-- ЗАДАНИЯ ДЛЯ ВЫПОЛНЕНИЯ --
A – Выпишите без изменений часть текста о языке и культуре: начните со слов "Итак, культура –" и остановитесь после слов "культурному труду нераздельны.".
B – Изложите в виде краткого списка абзац текста о языке и культуре, который начинается словами «Итак, культура – язык», и сохраните его основные факты.

-- ТЕКСТ ДЛЯ УПРАЖНЕНИЯ --
┄┄┄┄┄┄┄┄┄┄

Более того: язык обратно влияет на мышление, из моря невоплощенных в слове помыслов вылавливая, воплощая только те, которые ум может выразить словесно. Форма определяет – не содержание речи, конечно, но пределы сложности, нижний и высший, для выражаемой в этой форме мысли. Речь не выразит мысли более сложной, чем позволяет выбранная форма; но и низведению мысли на первобытный уровень в духе «мама мыла раму, Маша любит кашу» выработанная форма также препятствует. Сложные формы заставляют мысль трудиться, но и дают ей крылья. Из этого, кстати, прямое следствие: разрушая сложные формы выражения мысли, мы губим мысль. 2

Итак, культура – язык для выражения внутреннего человека, причем формы культуры не просто внешность, они влияют и на содержание мысли и чувства, как язык обратно влияет на мышление. Язык не только называет вещи, но и описывает их взаимоотношения, устанавливает правила, по которым живет им описываемый мир. «Нет действия без деятеля», «нет явления без признака» – эти законы нам сообщает язык. Культура-язык говорит нам о законах нашей природы; вынимает человека из одиночества, помещает в закономерный ряд. Владеющий языком культуры не может видеть в себе и своих обстоятельствах пустую случайность. Только видя смысл в жизни, можно о ней плодотворно писать – и «чтить самого себя», брошенного в обстоятельства этой жизни. По существу, понимание собственной ценности и способность к плодотворному культурному труду нераздельны.

┄┄┄┄┄┄┄┄┄┄

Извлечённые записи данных
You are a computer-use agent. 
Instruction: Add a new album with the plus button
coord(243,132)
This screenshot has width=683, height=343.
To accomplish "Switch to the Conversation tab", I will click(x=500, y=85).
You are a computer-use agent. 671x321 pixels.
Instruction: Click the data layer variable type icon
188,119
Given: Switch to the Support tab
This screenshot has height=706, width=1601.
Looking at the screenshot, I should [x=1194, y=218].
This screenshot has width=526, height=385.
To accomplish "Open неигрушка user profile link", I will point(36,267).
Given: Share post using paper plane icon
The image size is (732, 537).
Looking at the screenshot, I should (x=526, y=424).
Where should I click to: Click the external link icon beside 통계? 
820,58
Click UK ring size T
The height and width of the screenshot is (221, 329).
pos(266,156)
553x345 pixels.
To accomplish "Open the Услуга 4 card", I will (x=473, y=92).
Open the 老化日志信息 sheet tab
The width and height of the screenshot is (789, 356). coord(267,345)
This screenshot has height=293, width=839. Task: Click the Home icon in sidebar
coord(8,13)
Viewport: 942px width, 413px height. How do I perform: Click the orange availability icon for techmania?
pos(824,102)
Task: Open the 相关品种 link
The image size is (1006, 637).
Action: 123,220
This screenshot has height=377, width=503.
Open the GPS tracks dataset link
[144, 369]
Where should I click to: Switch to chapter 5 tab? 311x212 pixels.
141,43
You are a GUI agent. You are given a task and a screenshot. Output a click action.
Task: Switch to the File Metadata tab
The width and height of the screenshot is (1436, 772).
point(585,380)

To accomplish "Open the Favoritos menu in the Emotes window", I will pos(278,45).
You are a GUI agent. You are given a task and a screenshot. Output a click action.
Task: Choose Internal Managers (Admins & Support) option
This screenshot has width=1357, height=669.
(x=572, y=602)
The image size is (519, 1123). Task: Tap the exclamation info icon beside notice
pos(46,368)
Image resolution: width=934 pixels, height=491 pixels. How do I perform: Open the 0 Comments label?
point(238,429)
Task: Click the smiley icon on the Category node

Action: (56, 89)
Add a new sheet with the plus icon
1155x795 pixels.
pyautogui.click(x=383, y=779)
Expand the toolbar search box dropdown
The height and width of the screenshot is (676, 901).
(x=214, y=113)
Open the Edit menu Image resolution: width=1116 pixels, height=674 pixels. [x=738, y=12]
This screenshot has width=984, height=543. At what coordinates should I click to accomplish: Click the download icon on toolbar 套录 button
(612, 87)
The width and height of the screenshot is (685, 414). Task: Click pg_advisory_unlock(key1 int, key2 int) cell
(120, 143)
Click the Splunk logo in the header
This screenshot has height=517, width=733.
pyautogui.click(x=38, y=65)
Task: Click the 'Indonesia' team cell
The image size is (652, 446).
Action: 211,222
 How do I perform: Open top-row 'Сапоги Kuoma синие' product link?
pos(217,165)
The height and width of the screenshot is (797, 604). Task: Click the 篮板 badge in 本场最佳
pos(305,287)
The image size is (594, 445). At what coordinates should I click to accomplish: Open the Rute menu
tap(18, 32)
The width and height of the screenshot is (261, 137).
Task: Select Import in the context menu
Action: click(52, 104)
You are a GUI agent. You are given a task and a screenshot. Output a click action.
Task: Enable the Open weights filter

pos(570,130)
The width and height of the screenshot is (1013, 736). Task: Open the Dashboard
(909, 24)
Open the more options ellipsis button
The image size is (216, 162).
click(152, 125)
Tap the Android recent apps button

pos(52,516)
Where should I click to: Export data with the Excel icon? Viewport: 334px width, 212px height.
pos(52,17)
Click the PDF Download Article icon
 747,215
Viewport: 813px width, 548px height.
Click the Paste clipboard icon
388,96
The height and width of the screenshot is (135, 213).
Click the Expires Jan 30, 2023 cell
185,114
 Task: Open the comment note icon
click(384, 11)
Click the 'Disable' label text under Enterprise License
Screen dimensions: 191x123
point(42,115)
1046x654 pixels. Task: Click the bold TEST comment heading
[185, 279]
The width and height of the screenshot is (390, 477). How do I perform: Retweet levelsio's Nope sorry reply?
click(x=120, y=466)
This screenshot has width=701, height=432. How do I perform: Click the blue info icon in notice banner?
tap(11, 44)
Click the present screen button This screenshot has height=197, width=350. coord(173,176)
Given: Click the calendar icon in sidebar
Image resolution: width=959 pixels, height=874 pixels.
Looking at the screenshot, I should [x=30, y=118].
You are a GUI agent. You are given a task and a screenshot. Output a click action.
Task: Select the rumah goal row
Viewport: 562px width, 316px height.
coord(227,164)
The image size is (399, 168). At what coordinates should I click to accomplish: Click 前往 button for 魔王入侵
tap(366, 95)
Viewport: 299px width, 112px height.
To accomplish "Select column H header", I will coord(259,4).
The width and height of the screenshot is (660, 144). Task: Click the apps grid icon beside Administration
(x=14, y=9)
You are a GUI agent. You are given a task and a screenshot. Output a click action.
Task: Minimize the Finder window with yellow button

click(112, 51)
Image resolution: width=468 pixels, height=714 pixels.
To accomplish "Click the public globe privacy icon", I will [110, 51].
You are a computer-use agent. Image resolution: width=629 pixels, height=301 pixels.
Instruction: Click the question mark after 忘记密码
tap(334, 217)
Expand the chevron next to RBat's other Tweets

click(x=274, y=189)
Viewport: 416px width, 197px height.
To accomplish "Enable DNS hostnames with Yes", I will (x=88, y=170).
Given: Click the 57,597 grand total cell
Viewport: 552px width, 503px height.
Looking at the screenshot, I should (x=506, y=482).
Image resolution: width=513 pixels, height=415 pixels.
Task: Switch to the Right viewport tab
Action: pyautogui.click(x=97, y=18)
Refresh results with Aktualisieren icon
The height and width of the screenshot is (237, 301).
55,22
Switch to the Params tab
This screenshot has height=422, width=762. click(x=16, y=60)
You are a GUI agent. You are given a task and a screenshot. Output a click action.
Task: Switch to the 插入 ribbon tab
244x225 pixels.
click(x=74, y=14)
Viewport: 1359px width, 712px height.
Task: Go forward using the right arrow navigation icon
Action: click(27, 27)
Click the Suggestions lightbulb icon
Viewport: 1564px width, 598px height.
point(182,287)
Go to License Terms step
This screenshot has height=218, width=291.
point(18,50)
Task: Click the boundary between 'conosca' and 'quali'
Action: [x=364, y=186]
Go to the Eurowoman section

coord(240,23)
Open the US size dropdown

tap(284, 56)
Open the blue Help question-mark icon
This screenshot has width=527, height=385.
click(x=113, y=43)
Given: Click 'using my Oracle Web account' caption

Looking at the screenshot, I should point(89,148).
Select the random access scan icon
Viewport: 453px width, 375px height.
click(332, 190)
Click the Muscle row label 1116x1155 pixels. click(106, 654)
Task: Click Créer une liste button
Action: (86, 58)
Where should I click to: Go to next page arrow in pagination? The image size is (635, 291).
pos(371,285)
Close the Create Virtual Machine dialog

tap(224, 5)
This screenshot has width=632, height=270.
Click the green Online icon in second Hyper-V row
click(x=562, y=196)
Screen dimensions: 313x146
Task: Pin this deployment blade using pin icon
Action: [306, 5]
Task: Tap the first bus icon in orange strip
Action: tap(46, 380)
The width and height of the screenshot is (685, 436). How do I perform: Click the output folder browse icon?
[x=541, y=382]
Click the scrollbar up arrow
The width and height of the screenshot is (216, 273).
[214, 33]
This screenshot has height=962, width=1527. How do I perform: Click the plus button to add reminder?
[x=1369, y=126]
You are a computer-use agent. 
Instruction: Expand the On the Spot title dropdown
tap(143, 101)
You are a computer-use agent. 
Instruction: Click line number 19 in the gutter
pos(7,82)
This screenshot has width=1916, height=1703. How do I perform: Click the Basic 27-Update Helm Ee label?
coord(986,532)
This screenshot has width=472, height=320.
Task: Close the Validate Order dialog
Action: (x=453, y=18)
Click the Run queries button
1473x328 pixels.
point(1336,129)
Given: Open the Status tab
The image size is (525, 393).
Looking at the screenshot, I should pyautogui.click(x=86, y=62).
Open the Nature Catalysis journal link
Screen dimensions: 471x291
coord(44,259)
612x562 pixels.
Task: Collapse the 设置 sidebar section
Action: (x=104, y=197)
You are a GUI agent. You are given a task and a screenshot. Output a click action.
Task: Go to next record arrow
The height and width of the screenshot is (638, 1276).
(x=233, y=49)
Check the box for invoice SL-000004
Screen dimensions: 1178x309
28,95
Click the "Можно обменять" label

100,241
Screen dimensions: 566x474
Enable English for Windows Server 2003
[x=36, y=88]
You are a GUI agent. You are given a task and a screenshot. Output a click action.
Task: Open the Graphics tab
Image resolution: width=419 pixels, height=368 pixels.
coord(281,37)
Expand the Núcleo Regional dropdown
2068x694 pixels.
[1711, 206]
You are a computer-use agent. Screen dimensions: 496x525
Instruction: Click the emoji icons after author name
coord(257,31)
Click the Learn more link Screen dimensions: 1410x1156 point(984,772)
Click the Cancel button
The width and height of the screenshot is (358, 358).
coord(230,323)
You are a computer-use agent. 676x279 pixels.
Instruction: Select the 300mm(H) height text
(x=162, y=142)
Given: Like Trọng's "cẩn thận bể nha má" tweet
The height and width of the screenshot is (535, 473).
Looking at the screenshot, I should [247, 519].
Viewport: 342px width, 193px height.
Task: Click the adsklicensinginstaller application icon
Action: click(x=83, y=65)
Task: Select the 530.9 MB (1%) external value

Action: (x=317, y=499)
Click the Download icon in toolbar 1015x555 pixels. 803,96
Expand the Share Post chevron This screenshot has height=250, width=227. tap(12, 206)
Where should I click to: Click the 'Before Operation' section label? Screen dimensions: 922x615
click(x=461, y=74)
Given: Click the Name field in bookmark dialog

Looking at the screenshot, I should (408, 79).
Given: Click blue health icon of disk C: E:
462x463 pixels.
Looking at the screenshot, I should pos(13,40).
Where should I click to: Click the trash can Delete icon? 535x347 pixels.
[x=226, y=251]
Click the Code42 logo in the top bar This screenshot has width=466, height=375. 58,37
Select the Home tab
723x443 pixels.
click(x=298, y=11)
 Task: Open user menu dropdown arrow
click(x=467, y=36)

┄┄┄┄┄┄┄┄┄┄

-- ОТВЕТЫ К ЗАДАНИЯМ --
A –
Итак, культура – язык для выражения внутреннего человека, причем формы культуры не просто внешность, они влияют и на содержание мысли и чувства, как язык обратно влияет на мышление. Язык не только называет вещи, но и описывает их взаимоотношения, устанавливает правила, по которым живет им описываемый мир. «Нет действия без деятеля», «нет явления без признака» – эти законы нам сообщает язык. Культура-язык говорит нам о законах нашей природы; вынимает человека из одиночества, помещает в закономерный ряд. Владеющий языком культуры не может видеть в себе и своих обстоятельствах пустую случайность. Только видя смысл в жизни, можно о ней плодотворно писать – и «чтить самого себя», брошенного в обстоятельства этой жизни. По существу, понимание собственной ценности и способность к плодотворному культурному труду нераздельны.

B –
- Культура служит языком для выражения внутреннего человека. Её формы влияют на содержание мысли и чувства так же, как язык влияет на мышление.
- Язык не только называет вещи. Он описывает их взаимоотношения и устанавливает правила описываемого мира («нет действия без деятеля», «нет явления без признака»).
- Культура-язык сообщает законы нашей природы, выводит человека из одиночества и помещает его в закономерный ряд.
- Владеющий языком культуры не может видеть в себе и своих обстоятельствах пустую случайность.
- Плодотворно писать о жизни и «чтить самого себя» можно, только видя в жизни смысл.
- Понимание собственной ценности и способность к плодотворному культурному труду нераздельны.